(Beginning of Listed entries)

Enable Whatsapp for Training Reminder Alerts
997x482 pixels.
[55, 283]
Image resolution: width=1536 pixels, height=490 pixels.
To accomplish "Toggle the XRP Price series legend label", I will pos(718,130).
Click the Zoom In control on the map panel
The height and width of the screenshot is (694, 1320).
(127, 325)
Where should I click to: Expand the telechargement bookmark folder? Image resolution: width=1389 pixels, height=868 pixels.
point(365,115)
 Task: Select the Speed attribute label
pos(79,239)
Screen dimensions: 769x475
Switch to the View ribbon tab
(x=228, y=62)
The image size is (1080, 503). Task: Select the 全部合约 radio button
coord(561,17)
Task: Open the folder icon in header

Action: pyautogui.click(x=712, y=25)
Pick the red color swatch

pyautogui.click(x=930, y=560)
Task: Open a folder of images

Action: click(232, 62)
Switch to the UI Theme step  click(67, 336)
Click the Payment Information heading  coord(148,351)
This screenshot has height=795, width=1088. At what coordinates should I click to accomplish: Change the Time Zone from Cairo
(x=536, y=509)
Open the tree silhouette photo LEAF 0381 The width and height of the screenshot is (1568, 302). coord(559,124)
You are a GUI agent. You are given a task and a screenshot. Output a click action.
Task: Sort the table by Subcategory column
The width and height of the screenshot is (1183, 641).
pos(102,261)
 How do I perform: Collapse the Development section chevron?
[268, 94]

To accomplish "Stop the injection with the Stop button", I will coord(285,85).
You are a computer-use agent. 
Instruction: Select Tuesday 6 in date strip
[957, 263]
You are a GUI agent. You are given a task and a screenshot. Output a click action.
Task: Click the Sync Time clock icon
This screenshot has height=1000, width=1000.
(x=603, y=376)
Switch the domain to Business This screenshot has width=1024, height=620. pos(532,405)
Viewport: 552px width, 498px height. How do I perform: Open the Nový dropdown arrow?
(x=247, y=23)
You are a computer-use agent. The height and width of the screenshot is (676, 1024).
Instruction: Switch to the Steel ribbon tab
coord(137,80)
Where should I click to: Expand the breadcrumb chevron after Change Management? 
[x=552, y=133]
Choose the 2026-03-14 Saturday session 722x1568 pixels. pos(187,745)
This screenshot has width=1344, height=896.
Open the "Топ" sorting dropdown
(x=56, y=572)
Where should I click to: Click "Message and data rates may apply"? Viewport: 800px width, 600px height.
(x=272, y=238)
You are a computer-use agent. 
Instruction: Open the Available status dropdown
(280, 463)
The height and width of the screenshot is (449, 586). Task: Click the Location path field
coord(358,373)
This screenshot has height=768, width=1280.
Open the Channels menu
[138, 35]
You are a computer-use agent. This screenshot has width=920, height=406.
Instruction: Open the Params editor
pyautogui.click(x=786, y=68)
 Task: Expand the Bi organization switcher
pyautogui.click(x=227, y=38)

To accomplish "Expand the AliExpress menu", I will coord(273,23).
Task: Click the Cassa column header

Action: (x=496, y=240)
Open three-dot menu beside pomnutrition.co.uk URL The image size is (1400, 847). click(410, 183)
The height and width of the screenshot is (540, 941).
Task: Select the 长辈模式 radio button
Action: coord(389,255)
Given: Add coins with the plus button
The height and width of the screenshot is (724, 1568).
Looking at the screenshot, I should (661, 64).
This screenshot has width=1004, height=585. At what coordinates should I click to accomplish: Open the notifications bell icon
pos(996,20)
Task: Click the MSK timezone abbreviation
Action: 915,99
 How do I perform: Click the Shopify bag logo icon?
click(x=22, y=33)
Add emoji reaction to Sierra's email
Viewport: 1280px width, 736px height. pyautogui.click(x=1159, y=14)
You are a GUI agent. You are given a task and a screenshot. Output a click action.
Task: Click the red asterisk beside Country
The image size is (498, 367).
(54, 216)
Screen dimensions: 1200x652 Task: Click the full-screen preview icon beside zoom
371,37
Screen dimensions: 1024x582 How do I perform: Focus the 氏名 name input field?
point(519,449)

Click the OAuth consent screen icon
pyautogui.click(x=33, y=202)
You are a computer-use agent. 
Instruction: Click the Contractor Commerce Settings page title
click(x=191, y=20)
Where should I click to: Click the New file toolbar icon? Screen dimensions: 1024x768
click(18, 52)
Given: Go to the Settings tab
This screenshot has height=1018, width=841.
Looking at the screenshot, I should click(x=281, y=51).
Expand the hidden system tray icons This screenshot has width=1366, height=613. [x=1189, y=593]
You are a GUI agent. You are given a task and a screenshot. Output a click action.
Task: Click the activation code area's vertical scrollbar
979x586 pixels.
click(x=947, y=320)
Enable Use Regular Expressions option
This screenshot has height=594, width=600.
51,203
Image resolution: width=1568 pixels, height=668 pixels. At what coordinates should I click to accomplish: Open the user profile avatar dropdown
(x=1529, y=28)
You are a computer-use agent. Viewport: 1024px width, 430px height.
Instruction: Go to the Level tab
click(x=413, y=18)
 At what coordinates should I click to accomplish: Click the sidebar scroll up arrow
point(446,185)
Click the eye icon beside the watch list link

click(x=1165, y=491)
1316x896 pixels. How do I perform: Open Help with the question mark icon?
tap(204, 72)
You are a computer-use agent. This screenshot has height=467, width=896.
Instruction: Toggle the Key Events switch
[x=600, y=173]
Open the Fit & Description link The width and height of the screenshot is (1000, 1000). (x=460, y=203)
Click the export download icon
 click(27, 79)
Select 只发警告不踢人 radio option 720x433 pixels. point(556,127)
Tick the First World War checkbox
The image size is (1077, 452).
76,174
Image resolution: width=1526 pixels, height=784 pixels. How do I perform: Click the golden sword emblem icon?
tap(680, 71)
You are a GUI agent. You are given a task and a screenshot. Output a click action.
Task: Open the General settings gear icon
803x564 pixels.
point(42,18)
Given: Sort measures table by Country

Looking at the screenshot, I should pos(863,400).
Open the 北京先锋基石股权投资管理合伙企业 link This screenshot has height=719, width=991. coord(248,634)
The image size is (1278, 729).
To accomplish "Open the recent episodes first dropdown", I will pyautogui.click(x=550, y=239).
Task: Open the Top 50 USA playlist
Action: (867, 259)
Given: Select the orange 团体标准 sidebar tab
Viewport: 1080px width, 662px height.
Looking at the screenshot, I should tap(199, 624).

(End of Listed entries)

Take each line in the listing that has the word "computer" and copy it.

You are a computer-use agent. 
You are a computer-use agent. The height and width of the screenshot is (676, 1024).
You are a computer-use agent. 
You are a computer-use agent. This screenshot has width=920, height=406.
You are a computer-use agent. 
You are a computer-use agent. Viewport: 1024px width, 430px height.
You are a computer-use agent. This screenshot has height=467, width=896.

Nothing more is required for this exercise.